%%
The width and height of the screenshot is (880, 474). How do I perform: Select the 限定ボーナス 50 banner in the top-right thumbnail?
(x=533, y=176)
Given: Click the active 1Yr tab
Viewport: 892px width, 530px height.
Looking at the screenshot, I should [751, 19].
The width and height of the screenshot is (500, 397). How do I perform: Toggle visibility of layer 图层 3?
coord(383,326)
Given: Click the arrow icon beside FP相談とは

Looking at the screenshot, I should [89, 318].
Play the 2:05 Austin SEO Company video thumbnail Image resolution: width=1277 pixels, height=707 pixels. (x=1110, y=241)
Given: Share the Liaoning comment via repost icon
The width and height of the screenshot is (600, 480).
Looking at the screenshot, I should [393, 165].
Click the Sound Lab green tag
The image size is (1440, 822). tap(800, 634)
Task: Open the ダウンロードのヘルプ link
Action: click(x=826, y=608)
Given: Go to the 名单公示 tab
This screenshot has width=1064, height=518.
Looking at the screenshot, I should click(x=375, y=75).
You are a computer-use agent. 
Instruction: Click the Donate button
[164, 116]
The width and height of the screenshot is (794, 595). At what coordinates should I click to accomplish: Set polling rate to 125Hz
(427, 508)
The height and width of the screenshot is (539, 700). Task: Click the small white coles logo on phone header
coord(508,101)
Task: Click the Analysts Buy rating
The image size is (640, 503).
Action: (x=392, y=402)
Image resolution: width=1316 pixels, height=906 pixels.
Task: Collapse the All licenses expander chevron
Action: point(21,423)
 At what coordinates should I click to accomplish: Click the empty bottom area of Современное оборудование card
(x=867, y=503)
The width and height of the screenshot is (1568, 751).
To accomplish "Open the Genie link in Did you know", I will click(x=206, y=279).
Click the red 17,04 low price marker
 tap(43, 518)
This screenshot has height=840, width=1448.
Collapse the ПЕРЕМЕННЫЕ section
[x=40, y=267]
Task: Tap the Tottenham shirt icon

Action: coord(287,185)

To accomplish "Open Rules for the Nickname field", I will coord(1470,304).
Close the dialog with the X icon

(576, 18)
%%
What you should do: Your answer must consist of every line above, reproduced exactly.

Solution to this exercise:
The width and height of the screenshot is (880, 474). How do I perform: Select the 限定ボーナス 50 banner in the top-right thumbnail?
(x=533, y=176)
Given: Click the active 1Yr tab
Viewport: 892px width, 530px height.
Looking at the screenshot, I should [751, 19].
The width and height of the screenshot is (500, 397). How do I perform: Toggle visibility of layer 图层 3?
coord(383,326)
Given: Click the arrow icon beside FP相談とは

Looking at the screenshot, I should [89, 318].
Play the 2:05 Austin SEO Company video thumbnail Image resolution: width=1277 pixels, height=707 pixels. (x=1110, y=241)
Given: Share the Liaoning comment via repost icon
The width and height of the screenshot is (600, 480).
Looking at the screenshot, I should [393, 165].
Click the Sound Lab green tag
The image size is (1440, 822). tap(800, 634)
Task: Open the ダウンロードのヘルプ link
Action: click(x=826, y=608)
Given: Go to the 名单公示 tab
This screenshot has width=1064, height=518.
Looking at the screenshot, I should click(x=375, y=75).
You are a computer-use agent. 
Instruction: Click the Donate button
[164, 116]
The width and height of the screenshot is (794, 595). At what coordinates should I click to accomplish: Set polling rate to 125Hz
(427, 508)
The height and width of the screenshot is (539, 700). Task: Click the small white coles logo on phone header
coord(508,101)
Task: Click the Analysts Buy rating
The image size is (640, 503).
Action: (x=392, y=402)
Image resolution: width=1316 pixels, height=906 pixels.
Task: Collapse the All licenses expander chevron
Action: point(21,423)
 At what coordinates should I click to accomplish: Click the empty bottom area of Современное оборудование card
(x=867, y=503)
The width and height of the screenshot is (1568, 751).
To accomplish "Open the Genie link in Did you know", I will click(x=206, y=279).
Click the red 17,04 low price marker
 tap(43, 518)
This screenshot has height=840, width=1448.
Collapse the ПЕРЕМЕННЫЕ section
[x=40, y=267]
Task: Tap the Tottenham shirt icon

Action: coord(287,185)

To accomplish "Open Rules for the Nickname field", I will coord(1470,304).
Close the dialog with the X icon

(576, 18)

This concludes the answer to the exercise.